Exercise directions >>
From the listing below, pull each line that includes "marker".

────

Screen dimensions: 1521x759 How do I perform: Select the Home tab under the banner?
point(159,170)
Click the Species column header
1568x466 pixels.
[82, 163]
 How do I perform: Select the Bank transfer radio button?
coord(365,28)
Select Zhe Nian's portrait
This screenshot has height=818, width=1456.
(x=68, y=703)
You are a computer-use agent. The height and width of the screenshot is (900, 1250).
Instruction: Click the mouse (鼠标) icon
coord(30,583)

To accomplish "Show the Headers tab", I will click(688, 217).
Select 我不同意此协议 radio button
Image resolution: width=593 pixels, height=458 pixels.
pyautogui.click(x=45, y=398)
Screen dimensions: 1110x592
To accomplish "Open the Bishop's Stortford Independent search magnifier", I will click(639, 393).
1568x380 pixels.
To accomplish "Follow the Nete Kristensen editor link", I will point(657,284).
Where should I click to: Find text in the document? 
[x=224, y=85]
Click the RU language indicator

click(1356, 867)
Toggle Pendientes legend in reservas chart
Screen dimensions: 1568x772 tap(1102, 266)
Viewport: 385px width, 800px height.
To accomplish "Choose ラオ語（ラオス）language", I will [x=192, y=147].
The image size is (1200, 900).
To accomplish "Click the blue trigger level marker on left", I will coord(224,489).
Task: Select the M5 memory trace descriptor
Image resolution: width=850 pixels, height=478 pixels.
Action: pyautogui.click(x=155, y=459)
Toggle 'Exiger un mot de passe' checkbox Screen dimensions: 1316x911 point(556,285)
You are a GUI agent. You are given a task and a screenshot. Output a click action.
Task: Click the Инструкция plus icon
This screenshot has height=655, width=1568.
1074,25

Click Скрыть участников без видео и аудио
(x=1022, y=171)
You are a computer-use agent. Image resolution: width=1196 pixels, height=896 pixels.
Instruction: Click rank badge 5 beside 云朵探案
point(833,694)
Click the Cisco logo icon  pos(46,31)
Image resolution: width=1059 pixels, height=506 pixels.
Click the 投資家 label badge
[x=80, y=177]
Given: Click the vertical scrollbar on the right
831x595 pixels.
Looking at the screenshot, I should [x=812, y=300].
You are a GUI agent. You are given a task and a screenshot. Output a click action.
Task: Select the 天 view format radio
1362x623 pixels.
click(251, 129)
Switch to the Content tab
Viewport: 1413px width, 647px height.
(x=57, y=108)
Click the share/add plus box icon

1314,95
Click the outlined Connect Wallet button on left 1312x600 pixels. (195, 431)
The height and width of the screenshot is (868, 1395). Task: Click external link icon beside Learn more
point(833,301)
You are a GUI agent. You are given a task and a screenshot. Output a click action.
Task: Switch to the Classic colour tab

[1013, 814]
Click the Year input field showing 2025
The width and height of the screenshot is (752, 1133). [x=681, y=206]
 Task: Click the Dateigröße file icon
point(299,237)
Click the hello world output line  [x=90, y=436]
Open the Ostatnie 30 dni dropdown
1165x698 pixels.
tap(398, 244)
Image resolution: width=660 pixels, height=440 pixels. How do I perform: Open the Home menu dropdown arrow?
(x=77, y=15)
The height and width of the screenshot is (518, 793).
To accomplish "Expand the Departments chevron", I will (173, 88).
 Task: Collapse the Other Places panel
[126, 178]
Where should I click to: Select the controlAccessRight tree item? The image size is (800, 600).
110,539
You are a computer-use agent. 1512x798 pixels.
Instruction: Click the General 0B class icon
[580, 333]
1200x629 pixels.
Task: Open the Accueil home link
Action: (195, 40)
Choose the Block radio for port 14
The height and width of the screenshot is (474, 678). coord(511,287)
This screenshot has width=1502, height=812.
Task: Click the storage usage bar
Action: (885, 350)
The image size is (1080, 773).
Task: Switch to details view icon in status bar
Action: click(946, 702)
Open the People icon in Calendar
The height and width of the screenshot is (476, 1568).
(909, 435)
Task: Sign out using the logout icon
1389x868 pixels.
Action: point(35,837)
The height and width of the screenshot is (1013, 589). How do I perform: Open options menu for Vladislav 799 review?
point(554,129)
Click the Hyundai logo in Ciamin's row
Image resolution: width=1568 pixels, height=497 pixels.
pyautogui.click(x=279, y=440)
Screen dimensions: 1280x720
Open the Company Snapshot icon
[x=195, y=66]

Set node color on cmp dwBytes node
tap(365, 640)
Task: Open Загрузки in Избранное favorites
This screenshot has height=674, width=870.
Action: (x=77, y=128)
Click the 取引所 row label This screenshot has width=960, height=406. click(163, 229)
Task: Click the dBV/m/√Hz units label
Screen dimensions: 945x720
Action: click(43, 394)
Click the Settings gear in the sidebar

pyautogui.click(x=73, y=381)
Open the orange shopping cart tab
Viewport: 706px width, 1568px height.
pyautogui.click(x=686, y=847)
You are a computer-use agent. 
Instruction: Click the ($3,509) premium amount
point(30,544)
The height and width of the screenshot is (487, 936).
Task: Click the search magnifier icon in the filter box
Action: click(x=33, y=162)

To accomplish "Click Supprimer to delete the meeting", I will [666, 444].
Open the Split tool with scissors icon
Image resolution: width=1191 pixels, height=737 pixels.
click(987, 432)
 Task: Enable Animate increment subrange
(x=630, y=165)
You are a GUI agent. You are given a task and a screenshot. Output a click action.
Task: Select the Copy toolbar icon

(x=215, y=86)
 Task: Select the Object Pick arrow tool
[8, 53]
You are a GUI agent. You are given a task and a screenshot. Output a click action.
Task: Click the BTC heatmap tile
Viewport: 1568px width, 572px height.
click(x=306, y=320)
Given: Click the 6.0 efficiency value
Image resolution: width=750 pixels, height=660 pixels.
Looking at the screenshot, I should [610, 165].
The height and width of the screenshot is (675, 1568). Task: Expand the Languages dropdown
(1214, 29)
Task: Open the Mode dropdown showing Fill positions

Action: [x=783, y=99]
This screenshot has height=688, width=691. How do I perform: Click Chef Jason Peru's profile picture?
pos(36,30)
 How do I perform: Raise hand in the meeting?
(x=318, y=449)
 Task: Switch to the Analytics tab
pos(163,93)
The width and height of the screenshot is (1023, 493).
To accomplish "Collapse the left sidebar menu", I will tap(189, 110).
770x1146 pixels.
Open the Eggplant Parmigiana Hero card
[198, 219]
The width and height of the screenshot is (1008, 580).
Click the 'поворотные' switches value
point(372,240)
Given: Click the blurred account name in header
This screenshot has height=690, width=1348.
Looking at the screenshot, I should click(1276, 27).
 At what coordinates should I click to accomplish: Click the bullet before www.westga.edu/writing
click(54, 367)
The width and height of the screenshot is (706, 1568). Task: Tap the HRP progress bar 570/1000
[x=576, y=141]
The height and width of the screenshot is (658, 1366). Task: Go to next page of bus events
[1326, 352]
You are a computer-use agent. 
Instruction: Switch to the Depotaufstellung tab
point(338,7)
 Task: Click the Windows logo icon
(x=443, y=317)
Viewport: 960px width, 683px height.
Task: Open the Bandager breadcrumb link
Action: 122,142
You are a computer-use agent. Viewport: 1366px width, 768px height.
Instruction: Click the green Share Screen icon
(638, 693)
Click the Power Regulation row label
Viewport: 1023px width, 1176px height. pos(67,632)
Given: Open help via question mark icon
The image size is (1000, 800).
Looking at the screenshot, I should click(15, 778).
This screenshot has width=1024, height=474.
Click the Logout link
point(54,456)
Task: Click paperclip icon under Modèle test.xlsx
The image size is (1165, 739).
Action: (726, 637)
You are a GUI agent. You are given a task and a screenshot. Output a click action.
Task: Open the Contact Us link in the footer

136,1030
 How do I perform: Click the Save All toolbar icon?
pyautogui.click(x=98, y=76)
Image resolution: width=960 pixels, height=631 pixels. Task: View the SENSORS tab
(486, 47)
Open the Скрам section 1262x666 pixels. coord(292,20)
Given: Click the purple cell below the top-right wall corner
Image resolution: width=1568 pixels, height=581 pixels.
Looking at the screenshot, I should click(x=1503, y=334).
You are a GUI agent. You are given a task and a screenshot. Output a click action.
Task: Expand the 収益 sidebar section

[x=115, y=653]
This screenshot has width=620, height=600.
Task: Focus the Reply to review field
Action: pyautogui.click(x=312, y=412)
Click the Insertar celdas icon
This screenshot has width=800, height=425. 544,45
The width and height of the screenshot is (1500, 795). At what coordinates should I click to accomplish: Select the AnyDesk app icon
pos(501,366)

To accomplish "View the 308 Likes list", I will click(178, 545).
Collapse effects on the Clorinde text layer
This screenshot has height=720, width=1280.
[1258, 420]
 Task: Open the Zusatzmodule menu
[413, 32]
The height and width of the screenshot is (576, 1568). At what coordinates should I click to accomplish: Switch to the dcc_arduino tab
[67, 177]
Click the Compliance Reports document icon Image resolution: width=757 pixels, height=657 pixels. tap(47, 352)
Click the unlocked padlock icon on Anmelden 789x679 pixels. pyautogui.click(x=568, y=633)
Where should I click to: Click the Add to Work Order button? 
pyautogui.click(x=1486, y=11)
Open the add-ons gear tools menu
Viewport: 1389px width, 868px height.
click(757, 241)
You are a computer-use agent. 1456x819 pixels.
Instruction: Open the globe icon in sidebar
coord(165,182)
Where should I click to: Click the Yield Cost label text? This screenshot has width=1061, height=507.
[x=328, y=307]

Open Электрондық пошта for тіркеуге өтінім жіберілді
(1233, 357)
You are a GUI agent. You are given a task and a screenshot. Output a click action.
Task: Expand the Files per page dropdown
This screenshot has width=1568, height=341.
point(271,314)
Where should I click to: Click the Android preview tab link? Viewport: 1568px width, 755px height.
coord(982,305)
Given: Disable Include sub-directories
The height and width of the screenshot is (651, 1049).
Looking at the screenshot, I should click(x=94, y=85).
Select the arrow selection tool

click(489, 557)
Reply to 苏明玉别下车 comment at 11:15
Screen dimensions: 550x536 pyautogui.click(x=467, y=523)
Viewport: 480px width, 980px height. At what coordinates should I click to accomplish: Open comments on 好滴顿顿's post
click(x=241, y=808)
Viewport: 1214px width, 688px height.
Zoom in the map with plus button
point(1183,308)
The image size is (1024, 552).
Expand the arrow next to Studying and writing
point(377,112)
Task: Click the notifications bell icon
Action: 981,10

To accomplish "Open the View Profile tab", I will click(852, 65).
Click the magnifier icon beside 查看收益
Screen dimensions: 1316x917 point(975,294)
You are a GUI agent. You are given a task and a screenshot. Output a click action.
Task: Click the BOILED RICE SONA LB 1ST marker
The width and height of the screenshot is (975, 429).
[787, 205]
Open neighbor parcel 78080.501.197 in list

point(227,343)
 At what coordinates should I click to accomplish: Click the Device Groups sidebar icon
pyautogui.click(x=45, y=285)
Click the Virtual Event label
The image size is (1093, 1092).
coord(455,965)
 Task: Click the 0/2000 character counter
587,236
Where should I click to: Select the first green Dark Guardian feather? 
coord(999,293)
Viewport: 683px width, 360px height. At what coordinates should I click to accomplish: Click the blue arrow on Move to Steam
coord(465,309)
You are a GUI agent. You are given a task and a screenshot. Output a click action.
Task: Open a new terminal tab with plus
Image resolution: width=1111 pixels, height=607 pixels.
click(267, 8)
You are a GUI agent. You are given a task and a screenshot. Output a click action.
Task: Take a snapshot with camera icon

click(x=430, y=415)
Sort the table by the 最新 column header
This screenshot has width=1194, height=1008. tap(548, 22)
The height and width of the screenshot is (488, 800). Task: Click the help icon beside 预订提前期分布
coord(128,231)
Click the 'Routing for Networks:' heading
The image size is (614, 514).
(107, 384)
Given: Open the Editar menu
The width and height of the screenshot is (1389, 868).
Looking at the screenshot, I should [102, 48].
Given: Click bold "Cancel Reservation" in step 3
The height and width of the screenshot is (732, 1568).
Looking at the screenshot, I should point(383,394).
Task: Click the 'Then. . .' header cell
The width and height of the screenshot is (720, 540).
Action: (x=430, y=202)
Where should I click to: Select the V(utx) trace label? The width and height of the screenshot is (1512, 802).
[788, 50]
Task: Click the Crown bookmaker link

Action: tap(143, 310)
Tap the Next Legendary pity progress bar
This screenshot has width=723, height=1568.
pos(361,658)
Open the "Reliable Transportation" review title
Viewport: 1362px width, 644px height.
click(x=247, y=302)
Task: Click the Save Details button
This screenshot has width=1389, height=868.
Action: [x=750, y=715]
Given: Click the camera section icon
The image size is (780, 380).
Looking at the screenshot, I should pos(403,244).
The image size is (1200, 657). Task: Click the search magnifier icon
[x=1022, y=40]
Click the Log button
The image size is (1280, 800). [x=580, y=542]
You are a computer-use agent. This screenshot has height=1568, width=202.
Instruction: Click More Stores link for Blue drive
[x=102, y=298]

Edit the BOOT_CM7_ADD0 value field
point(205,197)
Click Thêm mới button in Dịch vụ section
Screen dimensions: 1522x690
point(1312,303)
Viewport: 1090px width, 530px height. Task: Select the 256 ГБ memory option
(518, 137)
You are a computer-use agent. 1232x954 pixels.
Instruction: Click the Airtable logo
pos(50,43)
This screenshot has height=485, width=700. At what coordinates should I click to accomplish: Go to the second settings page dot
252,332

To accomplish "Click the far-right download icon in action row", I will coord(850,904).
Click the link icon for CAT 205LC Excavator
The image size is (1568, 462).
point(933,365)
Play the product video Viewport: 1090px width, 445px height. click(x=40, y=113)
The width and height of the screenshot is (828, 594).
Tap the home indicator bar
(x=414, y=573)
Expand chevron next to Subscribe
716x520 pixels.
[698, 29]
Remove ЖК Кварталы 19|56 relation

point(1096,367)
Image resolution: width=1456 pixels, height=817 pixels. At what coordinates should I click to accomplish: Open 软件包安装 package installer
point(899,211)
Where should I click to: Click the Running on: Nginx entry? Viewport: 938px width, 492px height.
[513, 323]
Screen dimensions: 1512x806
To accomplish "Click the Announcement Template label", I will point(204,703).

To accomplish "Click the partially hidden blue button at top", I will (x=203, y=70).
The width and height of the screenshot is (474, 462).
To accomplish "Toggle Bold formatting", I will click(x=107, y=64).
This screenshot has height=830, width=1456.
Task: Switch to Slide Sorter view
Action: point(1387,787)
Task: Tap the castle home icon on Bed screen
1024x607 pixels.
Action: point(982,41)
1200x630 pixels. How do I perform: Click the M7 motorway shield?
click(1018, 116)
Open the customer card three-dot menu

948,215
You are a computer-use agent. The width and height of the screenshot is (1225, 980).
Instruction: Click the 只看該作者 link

────

Reply >>
To accomplish "Click the blue trigger level marker on left", I will coord(224,489).
Task: Click the BOILED RICE SONA LB 1ST marker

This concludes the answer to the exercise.